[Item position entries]
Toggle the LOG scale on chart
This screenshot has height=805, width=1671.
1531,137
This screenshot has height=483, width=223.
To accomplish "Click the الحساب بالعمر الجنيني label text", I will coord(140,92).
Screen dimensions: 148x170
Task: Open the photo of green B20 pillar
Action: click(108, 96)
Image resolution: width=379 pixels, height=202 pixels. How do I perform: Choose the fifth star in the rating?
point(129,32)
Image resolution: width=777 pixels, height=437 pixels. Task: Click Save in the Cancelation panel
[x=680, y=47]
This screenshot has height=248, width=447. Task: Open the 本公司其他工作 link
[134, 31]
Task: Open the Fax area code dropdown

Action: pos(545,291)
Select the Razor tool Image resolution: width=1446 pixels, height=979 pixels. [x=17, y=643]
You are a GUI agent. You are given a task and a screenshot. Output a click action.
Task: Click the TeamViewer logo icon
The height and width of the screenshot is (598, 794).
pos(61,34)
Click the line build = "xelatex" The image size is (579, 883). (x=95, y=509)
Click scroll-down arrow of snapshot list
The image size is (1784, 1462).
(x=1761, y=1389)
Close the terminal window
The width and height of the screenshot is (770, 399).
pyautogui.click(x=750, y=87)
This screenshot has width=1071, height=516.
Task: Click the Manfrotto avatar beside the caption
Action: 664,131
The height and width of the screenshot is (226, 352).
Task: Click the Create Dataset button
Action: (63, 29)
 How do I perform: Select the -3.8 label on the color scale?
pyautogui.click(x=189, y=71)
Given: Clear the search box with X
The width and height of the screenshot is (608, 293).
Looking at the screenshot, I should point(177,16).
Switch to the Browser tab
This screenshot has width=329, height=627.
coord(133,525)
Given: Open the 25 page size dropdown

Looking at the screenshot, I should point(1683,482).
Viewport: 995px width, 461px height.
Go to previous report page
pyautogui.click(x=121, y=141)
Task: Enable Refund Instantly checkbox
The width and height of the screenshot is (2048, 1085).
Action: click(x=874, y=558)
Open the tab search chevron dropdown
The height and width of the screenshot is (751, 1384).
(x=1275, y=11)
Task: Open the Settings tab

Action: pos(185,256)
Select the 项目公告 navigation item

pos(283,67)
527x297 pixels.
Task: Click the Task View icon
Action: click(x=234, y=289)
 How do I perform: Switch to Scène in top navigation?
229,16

## Exercise goal
Reproduce the lines from the first one through the line containing "(x=1761, y=1389)", substituting "Pen" for "Razor" and keeping everything else unchanged.

## Exercise response
Toggle the LOG scale on chart
This screenshot has height=805, width=1671.
1531,137
This screenshot has height=483, width=223.
To accomplish "Click the الحساب بالعمر الجنيني label text", I will coord(140,92).
Screen dimensions: 148x170
Task: Open the photo of green B20 pillar
Action: click(108, 96)
Image resolution: width=379 pixels, height=202 pixels. How do I perform: Choose the fifth star in the rating?
point(129,32)
Image resolution: width=777 pixels, height=437 pixels. Task: Click Save in the Cancelation panel
[x=680, y=47]
This screenshot has height=248, width=447. Task: Open the 本公司其他工作 link
[134, 31]
Task: Open the Fax area code dropdown

Action: pos(545,291)
Select the Pen tool Image resolution: width=1446 pixels, height=979 pixels. [x=17, y=643]
You are a GUI agent. You are given a task and a screenshot. Output a click action.
Task: Click the TeamViewer logo icon
The height and width of the screenshot is (598, 794).
pos(61,34)
Click the line build = "xelatex" The image size is (579, 883). (x=95, y=509)
Click scroll-down arrow of snapshot list
The image size is (1784, 1462).
(x=1761, y=1389)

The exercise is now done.